Testo scelto
------------------------------------------------------------
Limiti che sono emersi in modo solare dagli interventi che si sono susseguiti all’interno dello stesso convegno: si sono sentite ad esempio, pronunciate dal rappresentante di una delle Associazioni di tutela del diritto d’autore, parole secondo cui:
“i modelli di sviluppo degli aggregatori di internet sono modelli di “capitalismo primordiale di rapina”.
“Gli over the top ( ovvero nella fattispecie si tratta di google e di facebook) non hanno alcun piano industriale”-
“L’utilizzo gratuito di contenuti è un tipico esempio di arretratezza industriale”
Si sono anche sentite frasi che attribuiscono ai movimenti di libera espressione su internet e di diritto all’informazione l’etichetta di modelli di “socialismo e demagogia” che, parole esatte, “hanno vinto” la battaglia contro la delibera AGCOM che sarebbe stata convinta a “tornare indietro” sui propri passi da questo movimento che non è “adulto” ( altra frase esatta).
Lo stesso rappresentante ha poi aggiunto che vi è “molta ignoranza” sul tema e ha affrontato il discorso della tutela dei contenuti su internet affermando “solo noi vi garantiamo il futuro” intendendo non il futuro dei titolari dei diritti, come sarebbe lecito attendersi, ma quello di tutti gli utenti digitali.
Come si sostanzi questa garanzia per tutti noi non è dato peraltro sapere.
------------------------------------------------------------
Estratto dati
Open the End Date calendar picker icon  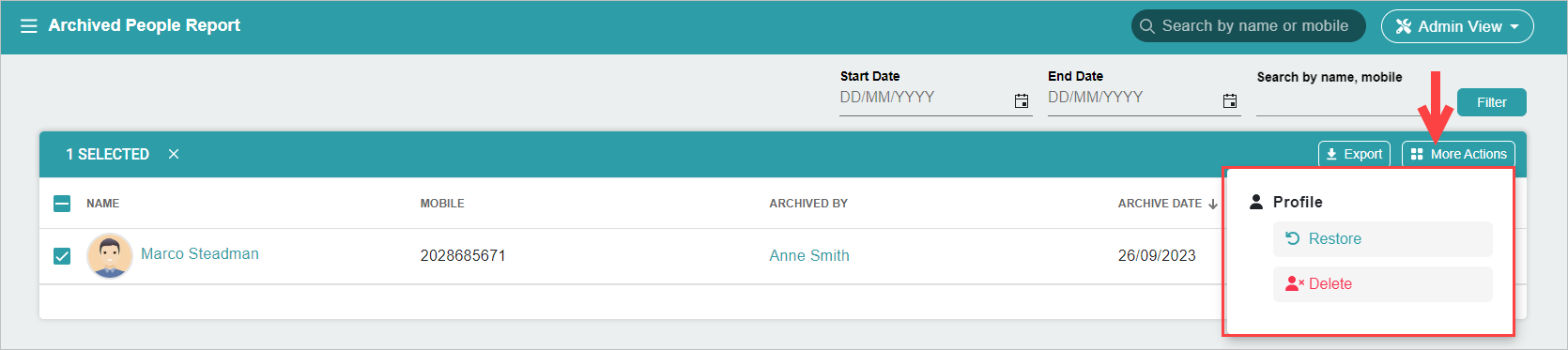1230,100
------------------------------------------------------------
Problema A
Nel testo sul convegno e il diritto d'autore, che etichetta viene data ai movimenti di libera espressione su internet e di diritto all'informazione?
Problema B
Prosegui il testo sul convegno e il diritto d'autore partendo dopo la sua ultima frase.

Risposta scritta A
L'etichetta di modelli di "socialismo e demagogia".

Risposta scritta B
Per giustificare il ruolo degli intermediari nel settore della produzione di contenuti si è poi fatto un riferimento a fatti realmente accaduti nel mondo della musica: ovvero si è detto che senza Caterina Caselli (nota ex cantante e produttrice) non ci sarebbero state le canzoni odierne mentre senza Domenico Procacci ( noto produttore cinematografico e televisivo) non ci sarebbe stato Lele Mora.
Ora francamente l’ultimo paragone, visto gli ultimi sviluppi giudiziari mi ha un po’ inquietato, atteso che personalmente desidererei una diversa figura di intermediario nell’economia digitale e televisiva del presente e del futuro.
Ciliegina sulla torta le raccomandazioni che lo Studio Commissionato da Mediset ad un istituto di ricerca, che verrà presentato anche a Bruxelles i primi di novembre 2011, su “Italia Audiovisiva: diritto d’autore e creatività” secondo qui fra l’altro bisogna “evitare il rischio di rendite parassitarie da parte di nuovi “player”, che non hanno certamente alcuna vocazione genetica e storica ad investire in contenuti di qualità, ma utilizzano la rete come strumento squisitamente mercantile: è necessario ridurre le asimmetrie che caratterizzano l’attuale asset di mercato, imponendo a tutti gli operatori regole uguali, allorquando si veicola in qualche modo content pregiato.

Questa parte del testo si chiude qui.